Figure 6: The result of the Information Retrieval I
Figure 7 shows another example: in this case, the specified description does not exist in the ontology/KB/memory but it is more general than the following description that exists in the ontology/KB/memory: [Cat]<-agnt-[Eat]-obj->[Mouse].
Figure 7: The result of the Information Retrieval II
Figure 8 shows a third example: the specified description exists in the ontology/KB/memory.
Figure 8: The result of the Information Retrieval III
Rules Information Retrieval Process
Rule information retrieval process checks if the specified rule exists or not in the current ontology/KB/memory. Like situation information retrieval process, rule information retrieval process locates the nearst generalizations and the nearst specialization of the specified rule.
Figures 9-10 provides an example of Rule Information Retrieval Process: Figure 9 asks if the specified rule exists (or not) in the current ontology/KB/memory.
Figure 9: Ask if the specified rule exists in the ontology/KB/Memory
Figure 10 shows that the specified rule doesn't exist. The system provides in addition the information that the specified rule is more specific than a rule that exist in the ontology/KB/memory.
Figure 10: Result of Rule Information Retrieval
Information retrieval process and other components of Amine (like Prolog+CG)
The following example illustrates the use of IR and, at the same time, it illustrates how IR process can be called easily from a Prolog+CG program.
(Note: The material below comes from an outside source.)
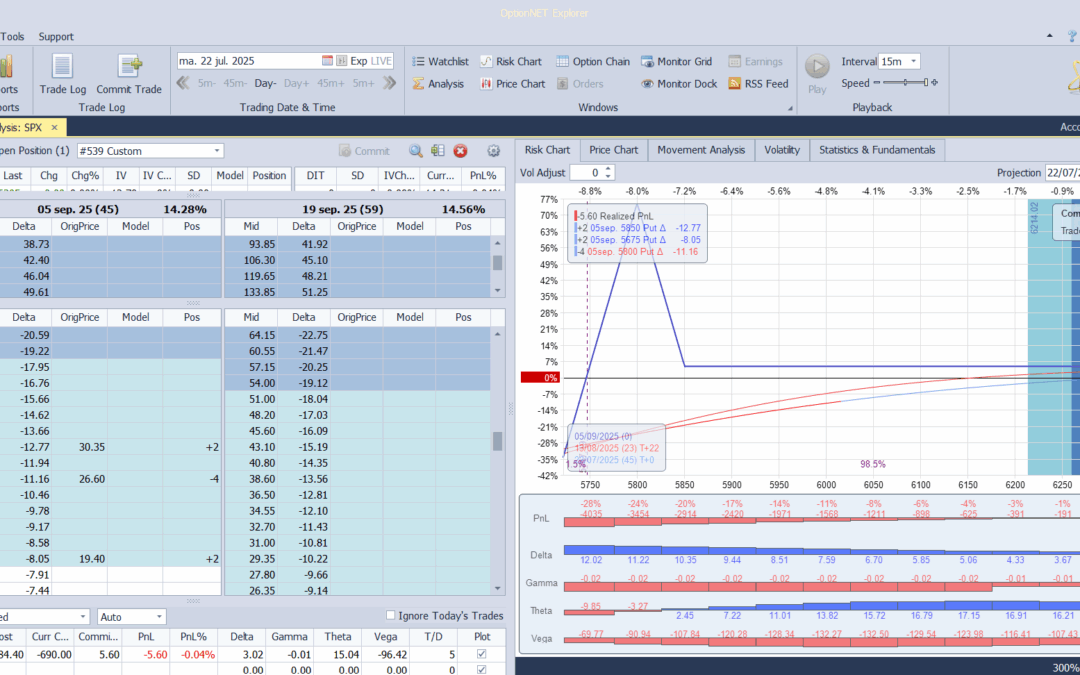The height and width of the screenshot is (675, 1080).
Task: Open the RSS Feed window
Action: tap(757, 84)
ask(G, L) :- // call the method ask()which returns an AmineList of results that represents the neighbourhood
getOntology(_ontology),
_rslt is "aminePlatform.engines.dynamicOntology.DynamicOntology":ask(_ontology, G, L),
writeRslt(_rslt), !.
Here is some requests, submitted to Prolog+CG via its console:
?- ask([Robot]<-agnt-[Wash]-thme->[Inanimate], [Wash]).
The description is : EQUAL to/than the known
[Wash #0] -
-Agnt->[Robot],
-Thme->[Inanimate]
The description is : MORE_GENERAL to/than the known
[Wash #0] -
-Thme->[Truck],
-Agnt->[Robot]
The description is : MORE_GENERAL to/than the known
[Wash #0] -
-Thme->[Car],
-Agnt->[Robot]
yes
?-
The IR process identified a situation (that exists already in the ontology) which is equal to the specified description and it returns also two situations that are directly more specific than the specified description.